22 juni 2010

Domenech

Een observatie

Over het WK van 2010

Het was half vier in de middag in Zuid-Afrika, een half uur voor de wedstrijd. Raymond Domenech, bondscoach van Frankrijk tijdens dit wereldkampioenschap voetbal, stond in zijn eentje op de middenstip van het veld en keek om zich heen in een stil stadion. Langzaam draaide hij rond en strooide hij zijn blik over het gras.

De afgelopen dagen zag hij zijn ploeg op en naast het veld in elkaar donderen. Hij concentreerde zich niet langer op pionnetjes, buitenspelval en dieptepasses. Nee, hij las verklaringen voor van spelers die niet wilden trainen en stuurde zijn spits naar huis.

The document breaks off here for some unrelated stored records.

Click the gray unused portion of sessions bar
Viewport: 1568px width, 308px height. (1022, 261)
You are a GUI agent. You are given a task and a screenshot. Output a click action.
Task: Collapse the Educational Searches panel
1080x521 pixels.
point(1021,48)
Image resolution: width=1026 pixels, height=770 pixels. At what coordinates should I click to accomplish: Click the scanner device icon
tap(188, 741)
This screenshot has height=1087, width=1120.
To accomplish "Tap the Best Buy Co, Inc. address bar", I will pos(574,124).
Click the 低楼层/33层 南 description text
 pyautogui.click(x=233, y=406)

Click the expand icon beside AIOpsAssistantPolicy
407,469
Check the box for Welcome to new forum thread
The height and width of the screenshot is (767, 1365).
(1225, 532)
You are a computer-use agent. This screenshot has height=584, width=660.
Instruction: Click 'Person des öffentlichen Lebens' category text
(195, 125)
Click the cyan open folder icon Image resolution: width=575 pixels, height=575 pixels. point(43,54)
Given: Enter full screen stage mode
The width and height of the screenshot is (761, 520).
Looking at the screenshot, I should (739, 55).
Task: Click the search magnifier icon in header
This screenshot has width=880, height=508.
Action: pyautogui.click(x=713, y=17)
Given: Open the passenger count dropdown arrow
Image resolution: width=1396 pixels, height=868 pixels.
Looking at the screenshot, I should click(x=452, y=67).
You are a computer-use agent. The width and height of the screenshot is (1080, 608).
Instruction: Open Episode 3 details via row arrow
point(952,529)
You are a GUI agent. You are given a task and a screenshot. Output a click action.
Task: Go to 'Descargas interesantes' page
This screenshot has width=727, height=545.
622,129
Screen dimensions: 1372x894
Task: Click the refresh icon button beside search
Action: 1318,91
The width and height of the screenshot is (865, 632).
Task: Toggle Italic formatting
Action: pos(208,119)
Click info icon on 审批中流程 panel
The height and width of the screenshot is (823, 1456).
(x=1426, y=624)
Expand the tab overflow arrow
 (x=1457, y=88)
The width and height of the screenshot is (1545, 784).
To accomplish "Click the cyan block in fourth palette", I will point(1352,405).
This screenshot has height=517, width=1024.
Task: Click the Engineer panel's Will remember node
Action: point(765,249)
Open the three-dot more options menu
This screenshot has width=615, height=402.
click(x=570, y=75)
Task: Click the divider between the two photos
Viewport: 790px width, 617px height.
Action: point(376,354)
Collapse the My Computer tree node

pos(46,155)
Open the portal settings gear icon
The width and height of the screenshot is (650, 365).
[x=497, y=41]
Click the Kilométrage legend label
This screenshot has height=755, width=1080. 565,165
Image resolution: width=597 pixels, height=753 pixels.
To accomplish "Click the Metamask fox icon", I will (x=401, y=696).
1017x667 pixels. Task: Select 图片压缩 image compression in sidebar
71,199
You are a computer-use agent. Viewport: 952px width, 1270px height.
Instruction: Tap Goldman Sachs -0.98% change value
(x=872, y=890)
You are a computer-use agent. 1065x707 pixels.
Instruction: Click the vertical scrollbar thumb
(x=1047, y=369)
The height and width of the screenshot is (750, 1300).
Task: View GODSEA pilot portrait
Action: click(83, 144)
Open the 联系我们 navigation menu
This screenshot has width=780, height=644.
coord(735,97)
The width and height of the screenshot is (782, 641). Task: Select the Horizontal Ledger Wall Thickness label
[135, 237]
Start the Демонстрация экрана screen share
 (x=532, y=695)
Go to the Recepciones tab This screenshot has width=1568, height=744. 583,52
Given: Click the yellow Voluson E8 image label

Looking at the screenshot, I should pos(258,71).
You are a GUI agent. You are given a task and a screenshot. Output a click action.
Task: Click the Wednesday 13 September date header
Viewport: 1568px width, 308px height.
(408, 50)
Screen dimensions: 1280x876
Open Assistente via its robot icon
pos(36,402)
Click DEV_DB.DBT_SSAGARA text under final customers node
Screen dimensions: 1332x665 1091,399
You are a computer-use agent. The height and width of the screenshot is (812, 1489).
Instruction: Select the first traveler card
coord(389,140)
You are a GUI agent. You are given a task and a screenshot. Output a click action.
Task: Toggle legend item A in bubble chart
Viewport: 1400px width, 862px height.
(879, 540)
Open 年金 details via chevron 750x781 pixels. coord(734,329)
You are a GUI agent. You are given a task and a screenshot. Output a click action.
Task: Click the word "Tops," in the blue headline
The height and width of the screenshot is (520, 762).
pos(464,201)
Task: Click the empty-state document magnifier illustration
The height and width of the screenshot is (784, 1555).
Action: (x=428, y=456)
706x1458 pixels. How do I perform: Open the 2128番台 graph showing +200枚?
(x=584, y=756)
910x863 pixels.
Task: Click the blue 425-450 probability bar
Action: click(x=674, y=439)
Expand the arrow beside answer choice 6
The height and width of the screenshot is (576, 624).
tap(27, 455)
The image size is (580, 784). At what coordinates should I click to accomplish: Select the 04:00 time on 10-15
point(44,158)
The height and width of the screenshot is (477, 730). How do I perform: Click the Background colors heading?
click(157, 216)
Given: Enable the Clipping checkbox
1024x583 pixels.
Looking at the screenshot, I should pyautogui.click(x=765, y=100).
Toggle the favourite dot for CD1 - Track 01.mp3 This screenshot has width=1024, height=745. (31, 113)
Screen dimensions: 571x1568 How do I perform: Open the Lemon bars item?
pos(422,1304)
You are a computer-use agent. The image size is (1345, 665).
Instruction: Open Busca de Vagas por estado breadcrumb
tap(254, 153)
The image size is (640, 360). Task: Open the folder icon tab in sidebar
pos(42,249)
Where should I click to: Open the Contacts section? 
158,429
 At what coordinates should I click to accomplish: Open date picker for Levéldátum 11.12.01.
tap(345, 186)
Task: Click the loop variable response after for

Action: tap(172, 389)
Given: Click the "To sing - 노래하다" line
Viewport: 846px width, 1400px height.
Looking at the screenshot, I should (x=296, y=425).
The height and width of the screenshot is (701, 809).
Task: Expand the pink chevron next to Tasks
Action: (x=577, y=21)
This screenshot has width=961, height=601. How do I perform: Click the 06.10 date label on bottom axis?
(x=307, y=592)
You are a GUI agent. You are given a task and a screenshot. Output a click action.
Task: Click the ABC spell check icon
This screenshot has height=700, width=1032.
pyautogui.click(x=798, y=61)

En soms lijkt hij alsnog even te lachen. Onder dikke, donkere wenkbrauwen vormt zich dan iets van een binnenpretje. Omdat hij, misschien als enige, wél weet dat hij de juiste beslissingen neemt? Omdat hij nu niet anders kan dan relativeren? Omdat iedereen ziet dat een gek gek is, behalve de gek zelf?

Om zes uur, even na de wedstrijd tegen Zuid-Afrika, staat hij een verslaggever te woord. Zijn ploeg is uitgeschakeld. Vernederd. Toch ontloopt hij de camera’s niet, zoals hij in deze hel van Afrika niet een keer deed. De laatste vraag van de verslaggever is een lastige; hij ontwijkt hem. Maar: ‘het Franse volk wil dit van u horen’, zegt de man tegenover hem.

En dan richt Domenech zich tot de camera. Als het Franse volk hem wil horen, dan zal hij zich tot het Franse volk keren. Hij kijkt ze aan. ‘Ik wil wel zeggen dat ik verdrietig ben’, zegt hij. Hij spreekt vlot en durft soms, tussen twee zinnen in, heel even trots te kijken. Een vreemde man, maar een met gevoel achter zijn wenkbrouwen. ‘Ik hield van dit werk. Frankrijk zal niet sterven, we zullen altijd bestaan. Ik wens de ploeg al het succes toe’. Dan stapt hij plotseling uit beeld, zonder een reactie van de interviewer af te wachten. Het is goed zo, het is voorbij.

Misschien dat hij daarom vanmiddag naar de middenstip liep. Omdat hij wist dat dit zijn laatste wedstrijd zou zijn. Dat hij morgen terug moet naar Frankrijk, waar iedereen in de rij staat om hem af te slachten. Daarom keek hij vanmiddag weemoedig om zich heen terwijl zijn schoenen een klein, kalm rondje schuifelden op het kalk van een Zuid-Afrikaans stadion. Nog even stilte. Niets dan gras.